**WHAT TO DO**
Please copy out the data from the line containing "Given: Select the fontSize property name cell" through the line containing "Looking at the", both lines included, and omit the pictures.

**SUPPLIED MATERIAL**
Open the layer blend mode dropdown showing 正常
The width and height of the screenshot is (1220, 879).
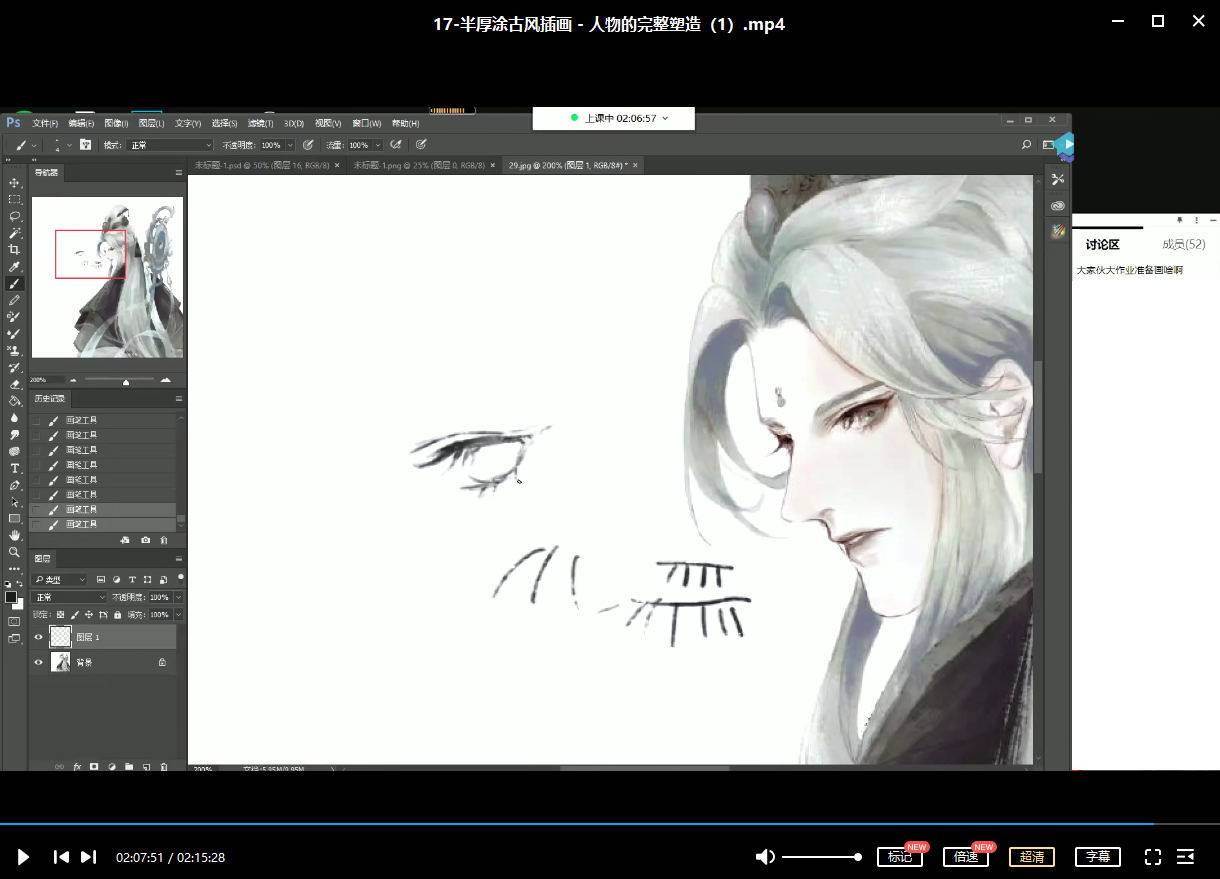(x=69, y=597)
--
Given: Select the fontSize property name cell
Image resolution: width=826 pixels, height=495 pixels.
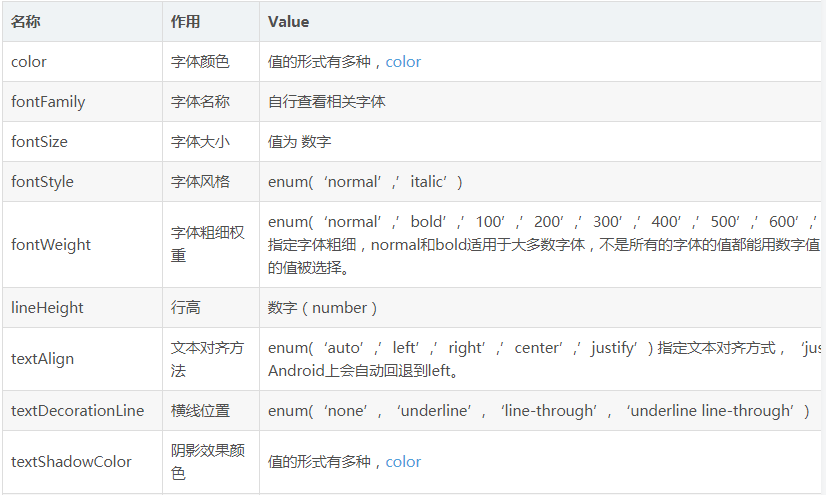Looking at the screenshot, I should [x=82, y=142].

**RESPONSE TO THIS EXERCISE**
Given: Select the fontSize property name cell
Image resolution: width=826 pixels, height=495 pixels.
Looking at the screenshot, I should [x=82, y=142].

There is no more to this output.